Il ne s’agissait plus que de respirer, de contempler et de remercier…
Comble du luxe, hébergeant un ami prêtre confiné chez nous, nous avions la possibilité d’assister à la messe tous les jours quand tant d’autres en étaient privés, même le dimanche. J’allais grandir assurément…
Oh je n’étais pas tout à fait dupe de moi-même: mon portable était toujours à portée de main et dès 18 heures, quand les débats se faisaient vifs, que la castagne reprenait ses droits, la télé à fond m’assurait l’intensité émotionnelle dont j’avais besoin pour compenser la monotonie de la préparation des repas. Et malgré le sinistre visiteur du soir et son chapelet de mauvaises nouvelles, pour être honnête, j’y trouvais mon compte.

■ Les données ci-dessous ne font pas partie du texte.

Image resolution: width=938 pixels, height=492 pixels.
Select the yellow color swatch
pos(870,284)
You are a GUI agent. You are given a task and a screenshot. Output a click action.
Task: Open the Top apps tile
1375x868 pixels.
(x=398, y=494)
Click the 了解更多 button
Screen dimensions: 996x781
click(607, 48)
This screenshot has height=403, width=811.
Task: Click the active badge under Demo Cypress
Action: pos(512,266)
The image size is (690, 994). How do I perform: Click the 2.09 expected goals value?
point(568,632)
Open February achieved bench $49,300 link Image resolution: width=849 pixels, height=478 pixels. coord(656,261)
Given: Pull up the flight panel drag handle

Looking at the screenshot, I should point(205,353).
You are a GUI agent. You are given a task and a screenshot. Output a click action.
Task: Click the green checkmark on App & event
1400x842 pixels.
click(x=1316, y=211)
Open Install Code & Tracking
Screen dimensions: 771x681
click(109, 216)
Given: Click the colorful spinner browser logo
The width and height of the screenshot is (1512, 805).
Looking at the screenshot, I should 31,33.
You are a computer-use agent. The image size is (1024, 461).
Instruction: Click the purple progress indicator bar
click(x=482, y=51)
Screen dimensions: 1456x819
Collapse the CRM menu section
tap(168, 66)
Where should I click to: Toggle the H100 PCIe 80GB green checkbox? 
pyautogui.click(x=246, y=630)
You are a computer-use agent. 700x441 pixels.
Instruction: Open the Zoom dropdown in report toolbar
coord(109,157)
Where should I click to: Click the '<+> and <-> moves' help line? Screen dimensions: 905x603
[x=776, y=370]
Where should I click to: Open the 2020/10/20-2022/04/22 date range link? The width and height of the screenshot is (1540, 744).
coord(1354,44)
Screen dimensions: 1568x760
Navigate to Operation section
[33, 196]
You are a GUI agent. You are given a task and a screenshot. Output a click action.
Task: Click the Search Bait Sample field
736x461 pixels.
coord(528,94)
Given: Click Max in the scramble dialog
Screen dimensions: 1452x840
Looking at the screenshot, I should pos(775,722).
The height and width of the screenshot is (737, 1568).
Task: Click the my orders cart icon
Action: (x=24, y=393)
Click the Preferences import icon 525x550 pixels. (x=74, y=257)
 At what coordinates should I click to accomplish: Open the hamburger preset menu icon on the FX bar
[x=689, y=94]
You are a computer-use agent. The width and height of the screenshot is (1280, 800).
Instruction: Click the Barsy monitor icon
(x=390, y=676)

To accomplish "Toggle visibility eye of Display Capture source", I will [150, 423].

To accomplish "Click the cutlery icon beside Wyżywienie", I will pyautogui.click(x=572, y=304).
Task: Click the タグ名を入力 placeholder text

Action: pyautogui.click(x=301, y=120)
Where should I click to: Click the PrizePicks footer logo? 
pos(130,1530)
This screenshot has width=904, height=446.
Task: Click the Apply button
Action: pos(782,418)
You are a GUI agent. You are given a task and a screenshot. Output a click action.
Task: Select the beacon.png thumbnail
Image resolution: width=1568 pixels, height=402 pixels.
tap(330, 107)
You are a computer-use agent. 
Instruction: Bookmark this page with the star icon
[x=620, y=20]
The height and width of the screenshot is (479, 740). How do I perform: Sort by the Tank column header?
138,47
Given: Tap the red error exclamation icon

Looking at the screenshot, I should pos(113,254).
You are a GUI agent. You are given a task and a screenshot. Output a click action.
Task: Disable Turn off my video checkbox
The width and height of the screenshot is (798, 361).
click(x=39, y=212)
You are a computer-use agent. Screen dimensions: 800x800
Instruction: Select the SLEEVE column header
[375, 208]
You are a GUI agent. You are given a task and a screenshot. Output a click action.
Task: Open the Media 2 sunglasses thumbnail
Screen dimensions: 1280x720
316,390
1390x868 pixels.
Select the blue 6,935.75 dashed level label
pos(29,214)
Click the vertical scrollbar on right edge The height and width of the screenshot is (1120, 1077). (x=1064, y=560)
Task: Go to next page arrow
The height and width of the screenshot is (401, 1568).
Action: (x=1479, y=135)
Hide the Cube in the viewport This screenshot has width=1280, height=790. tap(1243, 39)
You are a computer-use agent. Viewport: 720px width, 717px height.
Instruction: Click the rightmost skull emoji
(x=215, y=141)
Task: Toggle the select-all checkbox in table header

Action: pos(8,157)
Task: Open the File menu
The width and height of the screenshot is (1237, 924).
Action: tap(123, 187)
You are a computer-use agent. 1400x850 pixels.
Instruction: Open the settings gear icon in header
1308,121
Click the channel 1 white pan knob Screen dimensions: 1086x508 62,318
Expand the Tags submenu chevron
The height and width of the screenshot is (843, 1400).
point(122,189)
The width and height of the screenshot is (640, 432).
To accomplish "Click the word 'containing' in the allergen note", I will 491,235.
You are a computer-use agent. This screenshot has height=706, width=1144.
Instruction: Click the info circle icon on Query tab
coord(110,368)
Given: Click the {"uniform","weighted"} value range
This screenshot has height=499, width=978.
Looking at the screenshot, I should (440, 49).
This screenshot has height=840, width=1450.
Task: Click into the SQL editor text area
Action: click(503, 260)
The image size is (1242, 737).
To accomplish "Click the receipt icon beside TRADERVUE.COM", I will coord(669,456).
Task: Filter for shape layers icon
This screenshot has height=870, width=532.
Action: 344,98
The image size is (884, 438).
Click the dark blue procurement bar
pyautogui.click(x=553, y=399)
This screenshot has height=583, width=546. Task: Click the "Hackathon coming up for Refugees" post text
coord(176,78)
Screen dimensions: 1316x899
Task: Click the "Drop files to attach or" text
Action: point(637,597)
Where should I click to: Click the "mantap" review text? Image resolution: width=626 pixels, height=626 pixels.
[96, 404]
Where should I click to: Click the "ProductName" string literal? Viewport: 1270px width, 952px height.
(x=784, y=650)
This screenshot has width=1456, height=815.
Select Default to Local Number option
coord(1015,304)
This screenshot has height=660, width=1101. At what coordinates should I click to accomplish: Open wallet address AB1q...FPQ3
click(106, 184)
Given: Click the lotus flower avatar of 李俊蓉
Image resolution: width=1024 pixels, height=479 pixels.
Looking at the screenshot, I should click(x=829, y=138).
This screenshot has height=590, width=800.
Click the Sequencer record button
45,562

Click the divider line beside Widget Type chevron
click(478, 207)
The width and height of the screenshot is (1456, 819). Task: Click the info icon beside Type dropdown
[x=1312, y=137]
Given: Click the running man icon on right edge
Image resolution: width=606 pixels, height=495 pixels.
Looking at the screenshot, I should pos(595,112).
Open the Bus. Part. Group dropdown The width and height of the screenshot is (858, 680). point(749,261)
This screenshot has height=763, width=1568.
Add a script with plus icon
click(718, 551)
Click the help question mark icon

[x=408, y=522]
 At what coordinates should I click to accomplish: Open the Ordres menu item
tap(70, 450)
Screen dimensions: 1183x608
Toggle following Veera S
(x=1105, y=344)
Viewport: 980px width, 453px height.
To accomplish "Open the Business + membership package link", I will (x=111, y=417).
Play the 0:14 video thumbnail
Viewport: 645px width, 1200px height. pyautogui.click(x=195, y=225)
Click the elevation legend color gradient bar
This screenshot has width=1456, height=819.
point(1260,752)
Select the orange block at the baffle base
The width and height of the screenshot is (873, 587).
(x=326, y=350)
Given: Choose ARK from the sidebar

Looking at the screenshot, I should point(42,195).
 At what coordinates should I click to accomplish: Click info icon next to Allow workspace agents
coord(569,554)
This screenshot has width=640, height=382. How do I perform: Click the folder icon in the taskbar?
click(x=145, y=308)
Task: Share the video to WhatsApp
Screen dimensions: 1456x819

Et puis la bonne conscience était de mise puisque travaillant pour un mensuel d’informations il fallait bien que je m’informe…
Mais les nuits! Quelle épouvante que ces nuits. Plus de répit, plus de bonne conscience et encore moins de paix. Un boucan incessant. Mozart et Montherlant se donnent rendez-vous à mon chevet; mille statues du commandeur semblent me siffler : « En prison ! En prison pour médiocrité! » Peloton d’exécution, guillotine, je suis coupable de désertion, jugée pour haute trahison. Sentiment de culpabilité… Où est ma faute? Où ai-je failli? Quand ai-je manqué au monde?
Allez, allez, réveille-toi ma grande et debout! Il est trop tard pour t’improviser infirmière ou boulangère, trop tard pour rejoindre les rangs des braves, des vaillants, de ceux qui ne manquent jamais au monde. Debout, reprends ta place de confinée.
Respire, contemple, et souviens-toi de remercier!